Digital euro is a proposed digital currency or a digital form of euro that would be issued by the European Central Bank (ECB). It would be a digital equivalent to cash which would give people an additional choice on how to pay, complementing existing currency options.

Need of digital euro

To provide a safe and secure alternative to cash: Cash has been around for centuries, but it is also vulnerable to theft and counterfeiting. However, its use has been declining in recent years due to several factors, including the rise of electronic payments and the increasing use of mobile phones. As a result, there is a growing need for a digital currency that can provide the same level of convenience and security as cash, but with the added benefits of being electronic.

To promote financial inclusion: Not everyone has access to traditional banking services. A digital euro could help to make financial services more accessible to people who are currently excluded. It could help to promote financial inclusion by making financial services easily accessible. Being a digital equivalent to cash, people could use it to make payments and store their money without having to go through a bank.

In addition, a digital euro would be more secure than cash because it would be difficult to counterfeit, and it would be easier to track transactions. This would make it a safer option for people who are concerned about the security of their money.

How could it work?

The ECB is still in the early stages of its assessment into how it would work. However, there are a few possible scenarios:

Central Bank Digital Currency (CBDC): A digital currency that is issued and regulated by a central bank. It would be stored and managed by the ECB, and would be accessible to people through a digital wallet or app.

Retail CBDC: For use by individuals and businesses. It would be similar to cash and could be used to make payments in person or online.

Wholesale CBDC: Designed for the banks and other financial institutions. It would be used to settle payments between banks and would not be available to individuals or businesses.

Impact on trade

Benefits:

Increased convenience and efficiency: Digital euro could increase the efficiency of cross border transactions making it easier and faster for companies to transact with each other and with businesses in other parts of the world. This could lead to increased trade and economic growth.

Reduced costs: This system could reduce the extra charges associated with making payments, such as fees charged by intermediaries during domestic as well as during the export-import transactions thus saving the money of businesses and consumers.

Increased competition in the payments market: The new currency could lead to increased competition in the payments market, as businesses and consumers would have more choices when it comes to how they make payments. This could lead to lower prices and better services for consumers. Also, it could encourage new businesses to enter the European trade leading to economic growth in the European Union.

Enhanced resilience of the financial system: It could help to enhance the resilience of the financial system by providing a more secure and stable alternative to some of the more volatile private digital currencies. For example, the digital euro would be backed by the full faith and credit of the ECB, which would make it more stable than some of the more volatile private digital currencies.

Risks:

Increased risks of cybercrime and fraud: Transacting digitally could increase the risks of cybercrime and fraud, as it would be stored and transferred electronically.

Monetary policy risks: If too many people hold digital euros, it could make it more difficult for the ECB to control inflation. This is because these are a form of electronic cash. They are not subject to the same regulations as traditional bank deposits. This means that people could hold large amounts of these in their wallets, which could lead to an increase in the money supply. An increase in the money supply can then lead to inflation.

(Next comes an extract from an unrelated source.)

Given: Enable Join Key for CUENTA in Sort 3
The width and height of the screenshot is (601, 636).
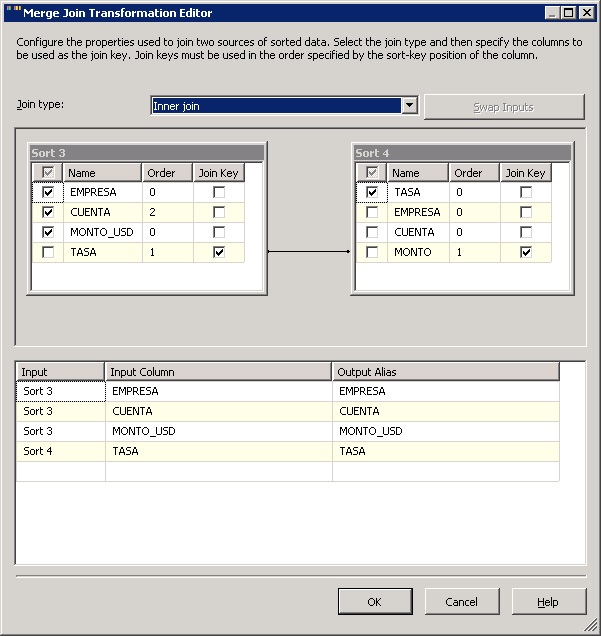Looking at the screenshot, I should click(x=219, y=212).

To mitigate this risk, the ECB could impose limits on the amount of digital euros that people can hold. The ECB could also charge interest on the same, which would make them less attractive as a store of value.

Ending Note

The proposal of a digital euro by the ECB represents a significant step towards integrating advanced technology with traditional finance. While its potential benefits are vast, offering convenience, enhanced security, and increased financial inclusion, it also brings its own set of challenges, particularly in terms of cyber security risks and potential implications on monetary policy.

If successfully implemented, the digital euro has the potential to shape the future of the European economy, redefining how transactions occur and enhancing the efficiency of trade across the continent. Nonetheless, its advent signals the beginning of a new era of scrutiny, debate and refinement in a journey towards the digital future of money.